■ **Exercise details**
Below are some records. Return exactly their lines from the one containing "Task: Expand input image to fullscreen" through the one containing "Screen dimensions: 465x955", and drop the pictures.

■ **Dataset**

◆ ◆ ◆ ◆

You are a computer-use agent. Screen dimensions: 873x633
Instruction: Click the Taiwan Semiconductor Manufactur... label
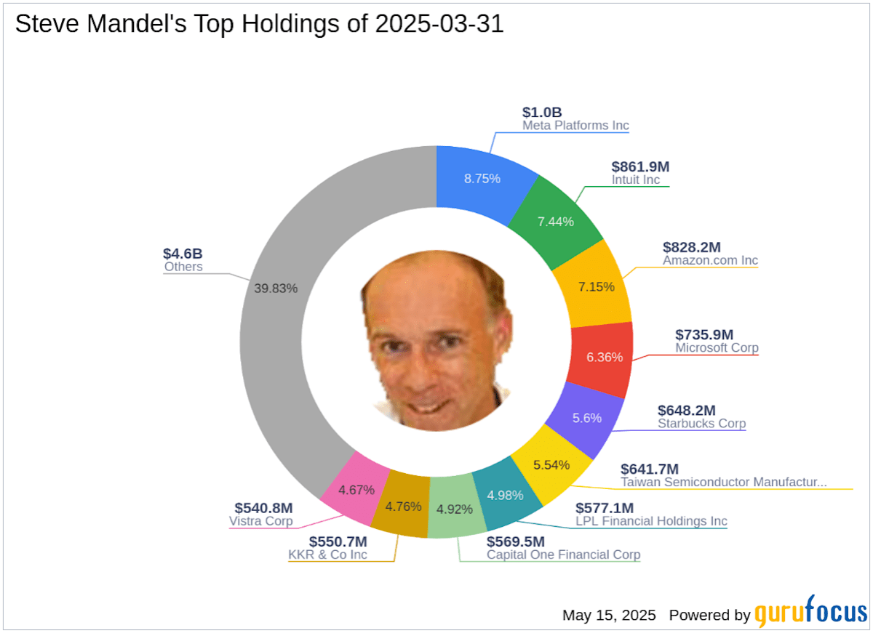pos(724,481)
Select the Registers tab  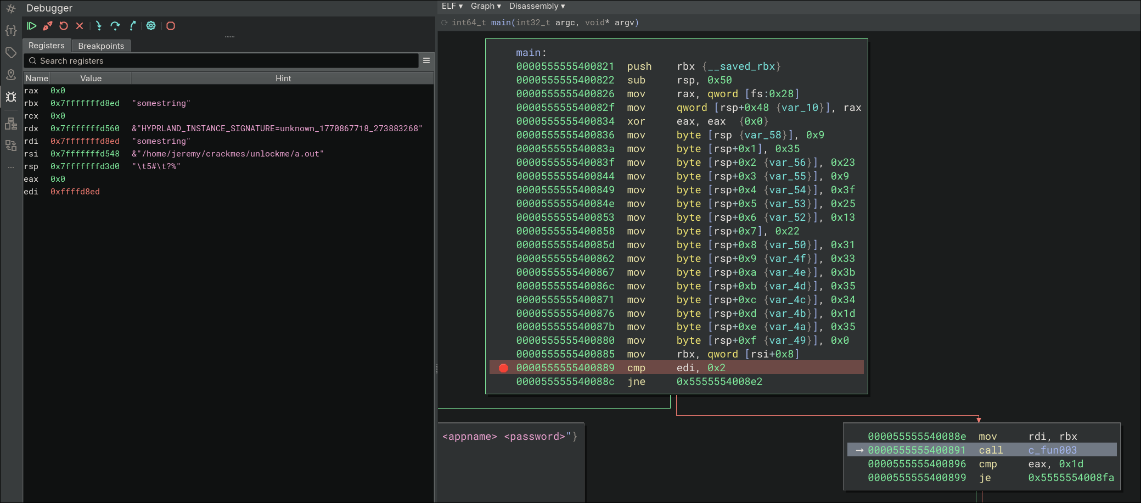(47, 46)
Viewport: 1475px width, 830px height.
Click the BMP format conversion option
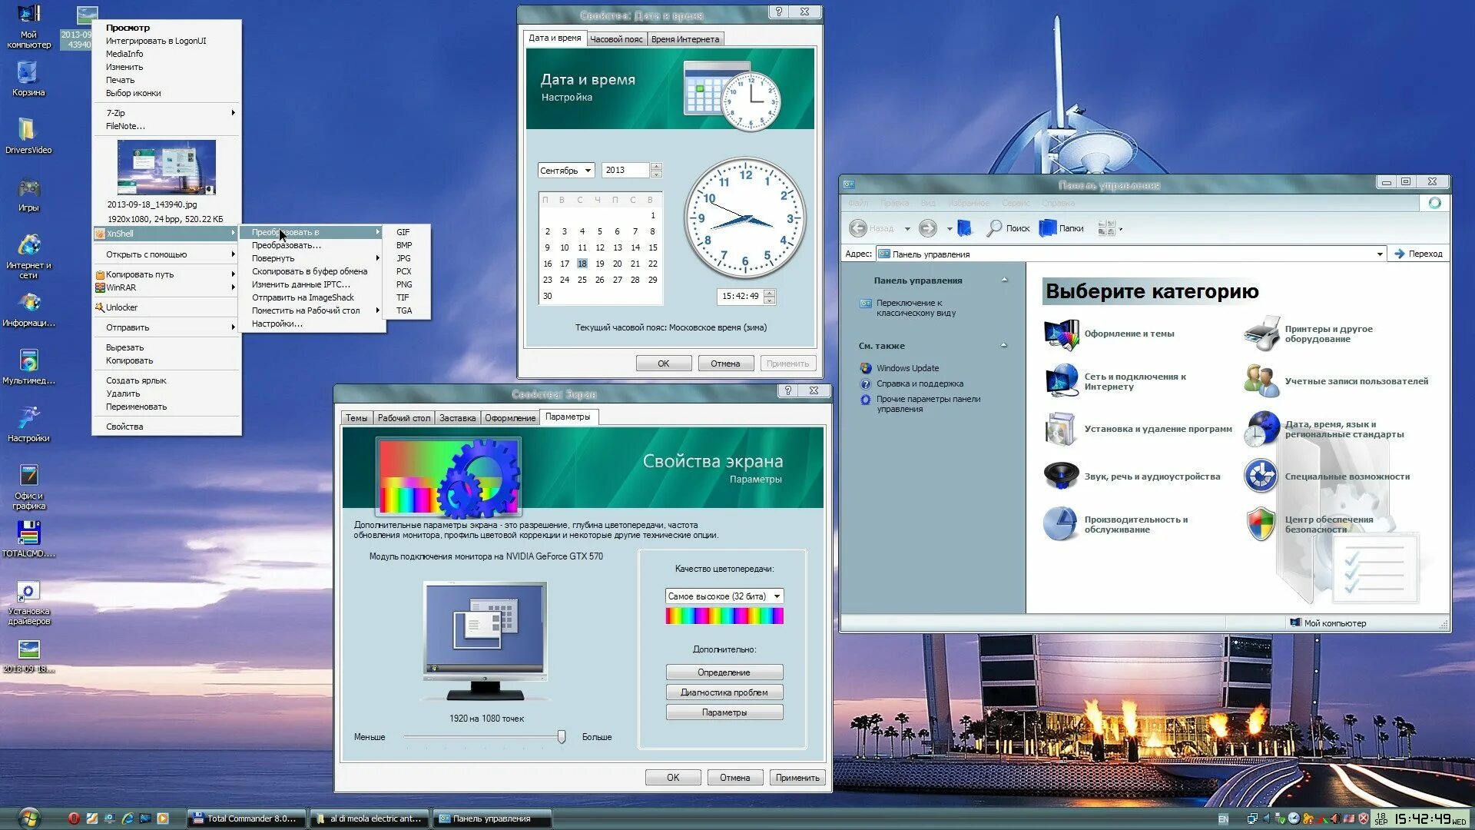[403, 244]
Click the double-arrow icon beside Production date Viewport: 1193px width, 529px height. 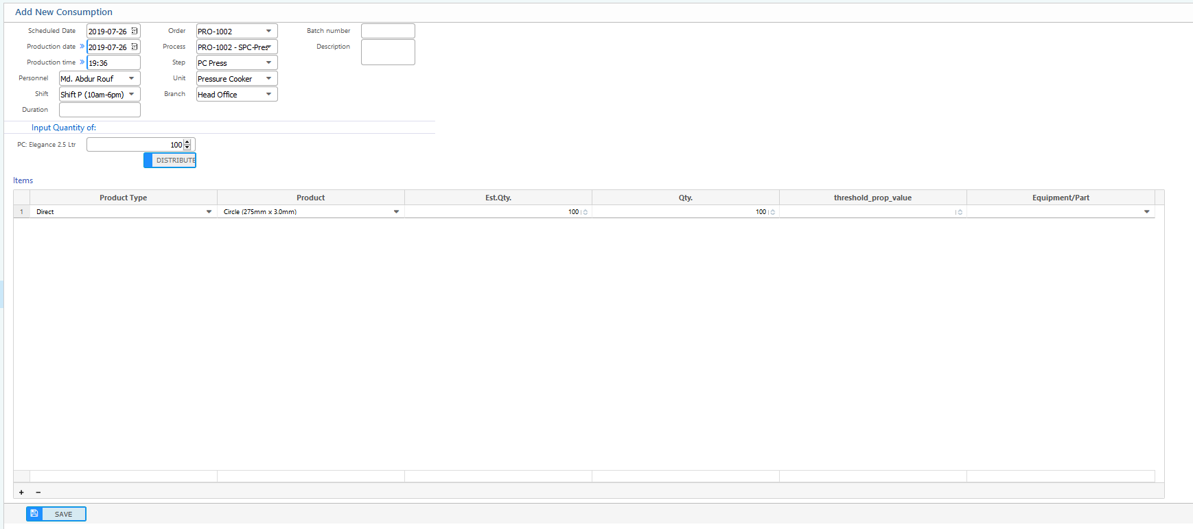(x=82, y=47)
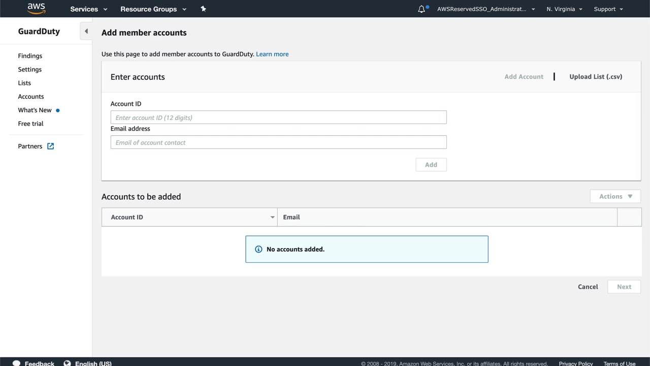Open the Actions dropdown button

[615, 196]
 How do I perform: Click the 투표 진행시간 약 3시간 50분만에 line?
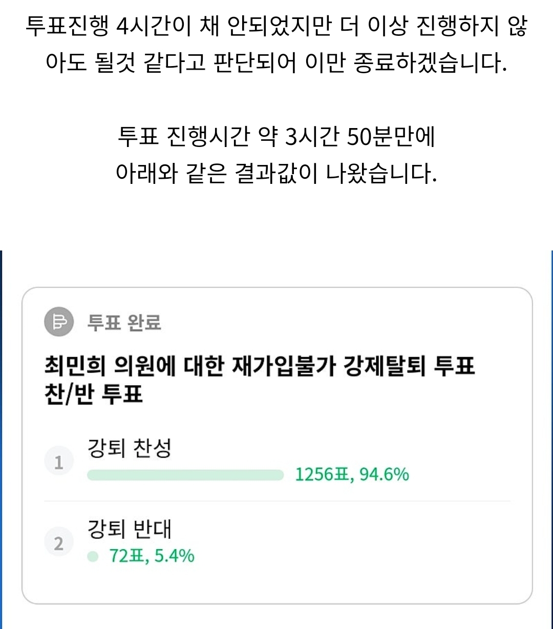277,137
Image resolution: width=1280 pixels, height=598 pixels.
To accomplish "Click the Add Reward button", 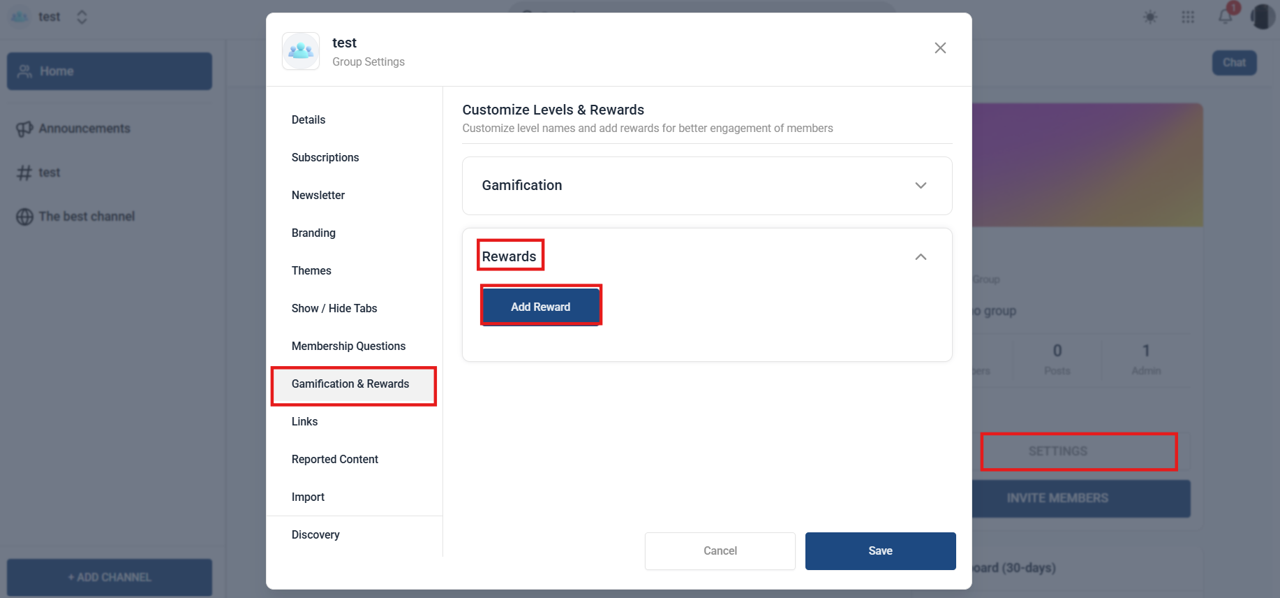I will pos(540,307).
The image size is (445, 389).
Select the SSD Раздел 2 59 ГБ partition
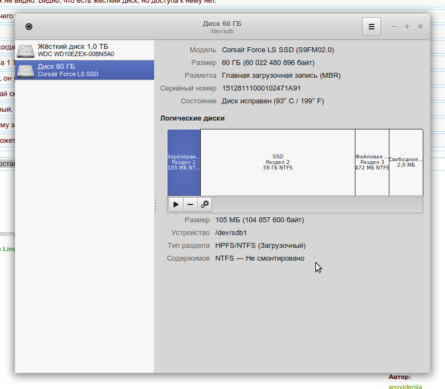[x=278, y=162]
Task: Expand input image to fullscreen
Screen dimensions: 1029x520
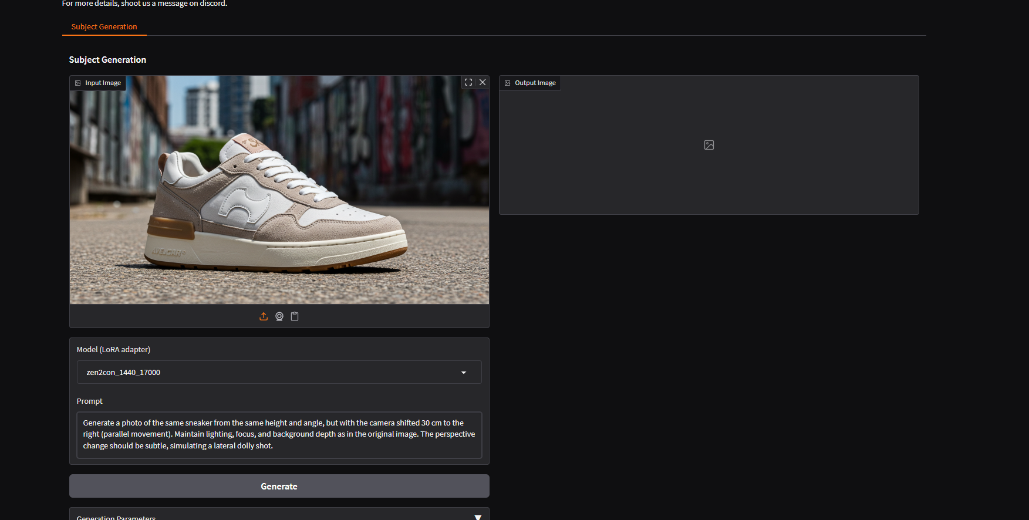Action: 468,83
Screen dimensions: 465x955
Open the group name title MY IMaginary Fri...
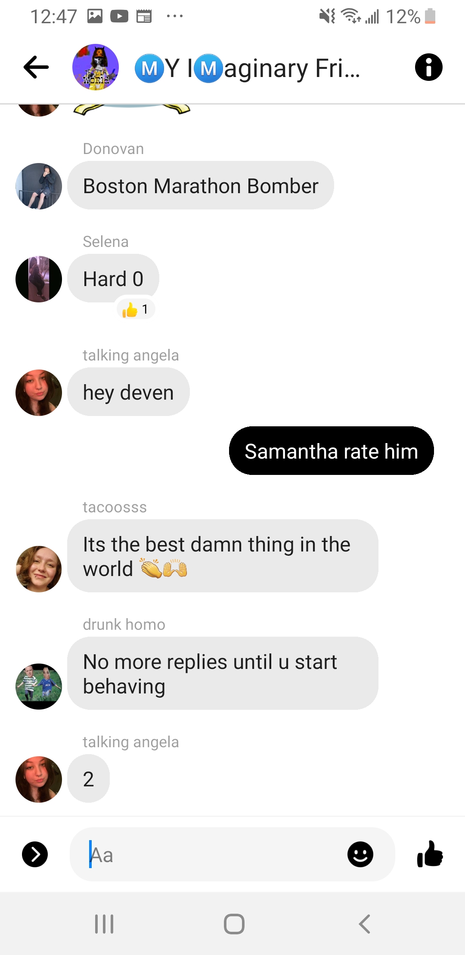coord(248,68)
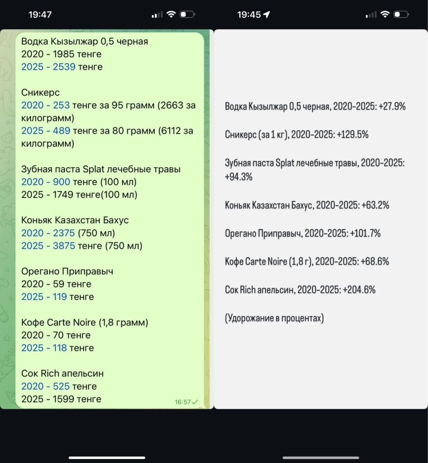This screenshot has width=428, height=463.
Task: Tap the 19:47 clock in the status bar
Action: pyautogui.click(x=40, y=14)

◆ ◆ ◆ ◆

■ **Problem solution**
Task: Expand input image to fullscreen
Screen dimensions: 1029x520
Action: 468,83
Screen dimensions: 465x955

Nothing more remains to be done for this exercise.